①-1-2
元いた場所に戻ってみると、彼女は呆然としたまま同じ場所に座っていた。
顔を涙と泥でグシャグシャにして、泣きつかれたのか虚ろな目をしたまま固まっていた。
あれからずっと、その場から一歩も動かず座っていたのだろう。彼女の周りには歩いた形跡(足跡)は無かった。
「アンタもどっかにいっちゃったのかと思った」
恨みがましい、というよりは、何もかもをも諦めた世捨て人の様なその棒読みトーンは、少なからず俺の良心をチクリと刺した。
「で? どこほっつき歩いていたわけ?」
彼女の問いに、俺はこれからどうしようかと考える。
ここで言うどうしようとは、今後の行動についてではなく彼女の処遇をどうするかという意味だ。やるべき行動は既に決まっているが、彼女を連れていくかについては迷いがある。
――動かずに救助を待ち続けるという選択肢もあるが……。
状況を考えればその選択は愚だと思う。だが先のことはわからない。逆に連れて行って絶対に助かるという保証もない。命がかかっている以上無理強いすべきではない。選択は彼女自身にさせるべきだ。
俺は顎を斜めに振り「いくか?」と合図をした。
「知らない!」
そうか行かないのか。
彼女の選択は成った。
まさかこの状況でへそを曲げて意固地になているなんてことはあるまい。俺が一人で何も言わずに行動したとしても彼女にそれを責める理由は無いはずだ。彼女が怒る要素などない。俺も怒られるいわれはない。俺には彼女にお伺いを立てなければならない義務など無いのだから。

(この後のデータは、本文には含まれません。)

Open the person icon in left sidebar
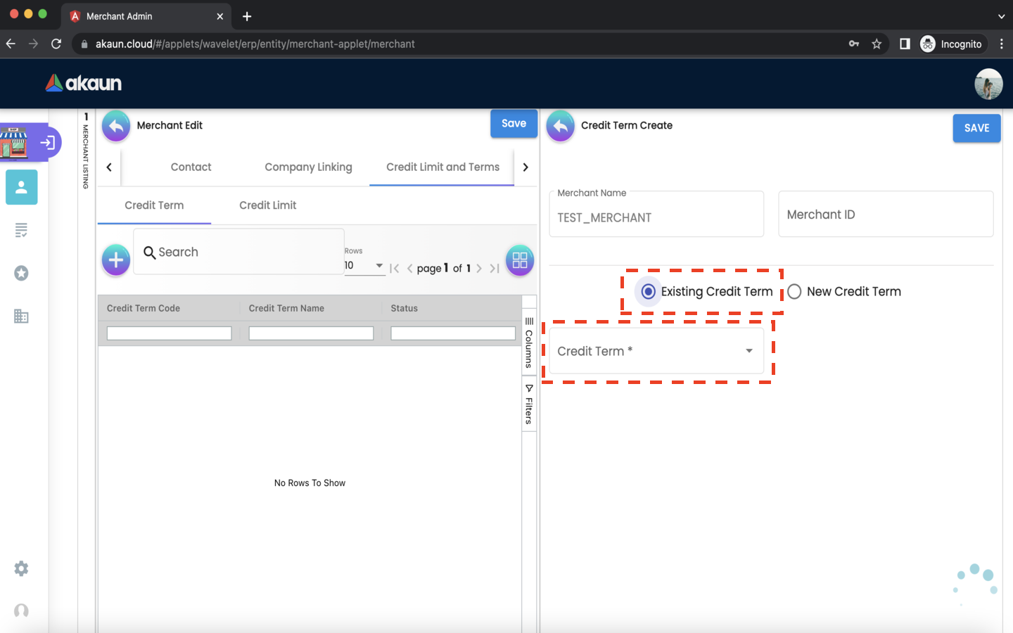Image resolution: width=1013 pixels, height=633 pixels. (22, 187)
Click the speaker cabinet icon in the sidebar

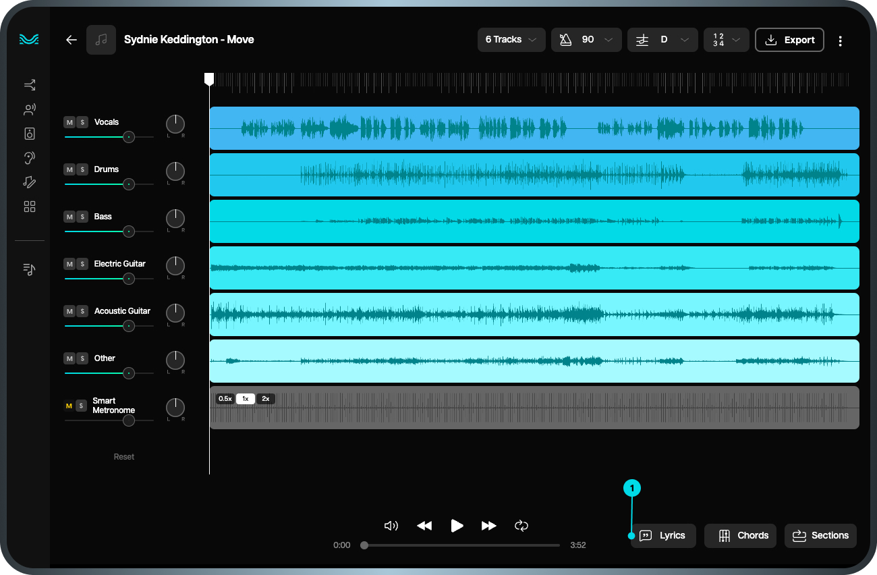[x=29, y=133]
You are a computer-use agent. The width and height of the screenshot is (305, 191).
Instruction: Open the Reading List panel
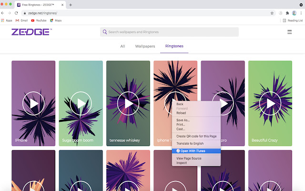coord(292,21)
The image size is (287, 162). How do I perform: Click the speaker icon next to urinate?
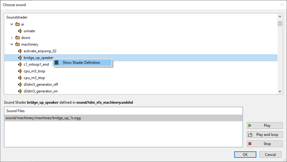click(20, 31)
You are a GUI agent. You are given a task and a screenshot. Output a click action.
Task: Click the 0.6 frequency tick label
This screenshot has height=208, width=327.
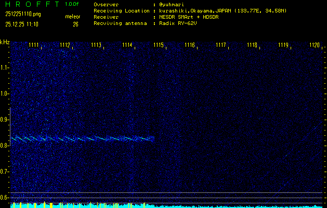tap(5, 197)
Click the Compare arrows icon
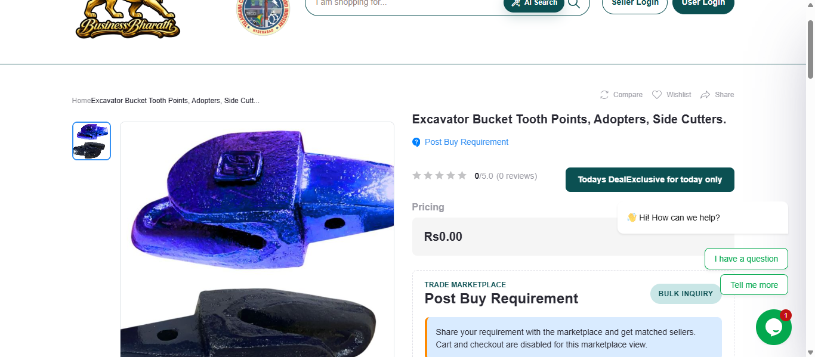 click(604, 95)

だとするなら、彼女には今後生存するための何らかの打開策があるという事なのだろう。
彼女の秘策に少し興味を持ったが、しかしその答えがどうであっても俺の知るところではない。それに俺を引き留めないという事からその策が彼女一人しか助からない類のものである可能性は高い。
ならば俺は一人で行くべきだろう。足手まといになってしまうのは御免だ。
そう判断し俺は彼女を置いて歩き出した。
「はぁああああ!? 馬鹿!? 馬鹿なの!? ばっかじゃないのアンタ!! 死ねよ! 死んじゃえ!! あああああもおおおああおあおあおお!!」
十歩。
俺が十数歩歩いた所で彼女は振り絞るような奇声を上げた。
「…………」
当然俺は驚いた。それはもう、発狂し始めたと言っていい。そう、まさに彼女は狂いだしたのだ。
何というミステリアスな行動か。すわ何事かと、俺は思わず振り返る。
そうしたら、わんわん泣きまくり鼻水だか涎だか泥だかで表情がわからないくらい真っ黒になった顔をくしゃくしゃにして、彼女は声と息を震わせながら俺の顔を凝視していた。
「なんでぇおいでぐぅ、おいでごぉうぉするぅうあぁあぁあ……」
「…………」
意味が分からない。ついてきたいのならそう言えばいいだけではないのか。
俺は来た道を引き返すと、彼女の前に立ち止まり、手を彼女に差し伸べた。